## Aim of the exercise
Transcribe the stretch of entries below from the line with "Dissabte 10:00–13:30 (162, 2361)" through the line with "Primera Infancia (55, 882)", exactly and with both ends included; leave out all other lines.

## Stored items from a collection
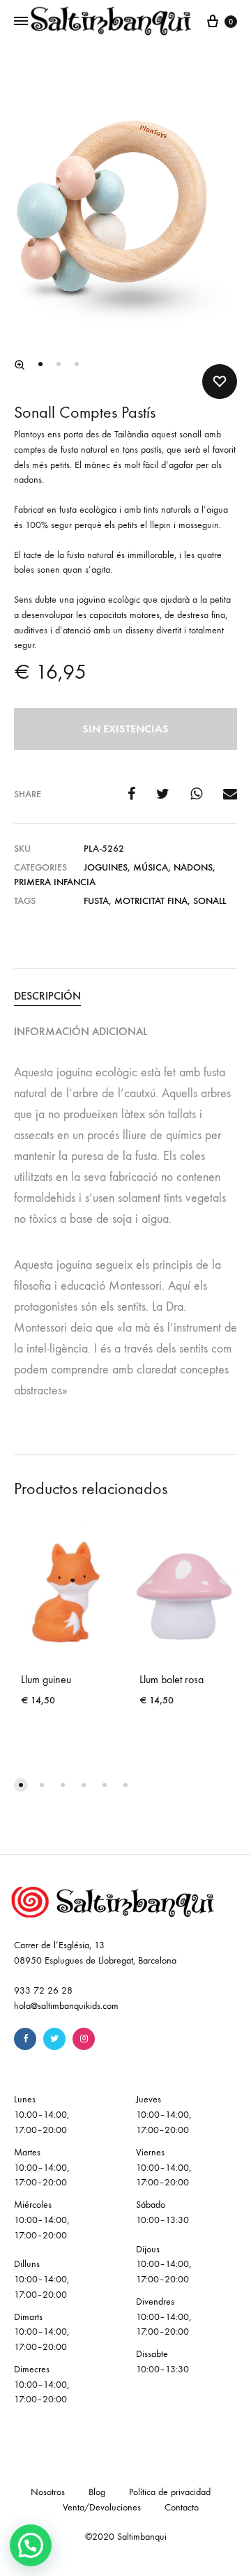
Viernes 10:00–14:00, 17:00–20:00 (163, 2167)
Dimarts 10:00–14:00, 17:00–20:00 (41, 2332)
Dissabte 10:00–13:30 (162, 2361)
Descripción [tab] (47, 995)
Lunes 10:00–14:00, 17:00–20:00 (41, 2114)
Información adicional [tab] (80, 1031)
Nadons (193, 867)
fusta (96, 901)
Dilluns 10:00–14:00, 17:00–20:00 (41, 2279)
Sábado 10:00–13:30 (162, 2212)
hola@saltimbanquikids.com (66, 2006)
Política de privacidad (170, 2492)
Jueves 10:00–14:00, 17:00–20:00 (163, 2114)
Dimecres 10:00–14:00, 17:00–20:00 (41, 2384)
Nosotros (48, 2492)
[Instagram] (84, 2039)
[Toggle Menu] (21, 21)
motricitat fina (151, 901)
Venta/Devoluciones (102, 2507)
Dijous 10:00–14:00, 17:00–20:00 (163, 2264)
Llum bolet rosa (171, 1679)
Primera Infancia (55, 882)
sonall (209, 901)
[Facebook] (25, 2039)
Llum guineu (46, 1679)
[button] (19, 364)
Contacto (182, 2507)
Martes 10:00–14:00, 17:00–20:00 (41, 2167)
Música (150, 867)
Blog (97, 2492)
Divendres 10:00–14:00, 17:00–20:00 (163, 2317)
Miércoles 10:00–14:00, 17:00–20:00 (41, 2220)
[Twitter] (54, 2039)
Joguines (106, 867)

## Result for this task
Dissabte 10:00–13:30 (162, 2361)
Descripción [tab] (47, 995)
Lunes 10:00–14:00, 17:00–20:00 (41, 2114)
Información adicional [tab] (80, 1031)
Nadons (193, 867)
fusta (96, 901)
Dilluns 10:00–14:00, 17:00–20:00 (41, 2279)
Sábado 10:00–13:30 (162, 2212)
hola@saltimbanquikids.com (66, 2006)
Política de privacidad (170, 2492)
Jueves 10:00–14:00, 17:00–20:00 (163, 2114)
Dimecres 10:00–14:00, 17:00–20:00 (41, 2384)
Nosotros (48, 2492)
[Instagram] (84, 2039)
[Toggle Menu] (21, 21)
motricitat fina (151, 901)
Venta/Devoluciones (102, 2507)
Dijous 10:00–14:00, 17:00–20:00 (163, 2264)
Llum bolet rosa (171, 1679)
Primera Infancia (55, 882)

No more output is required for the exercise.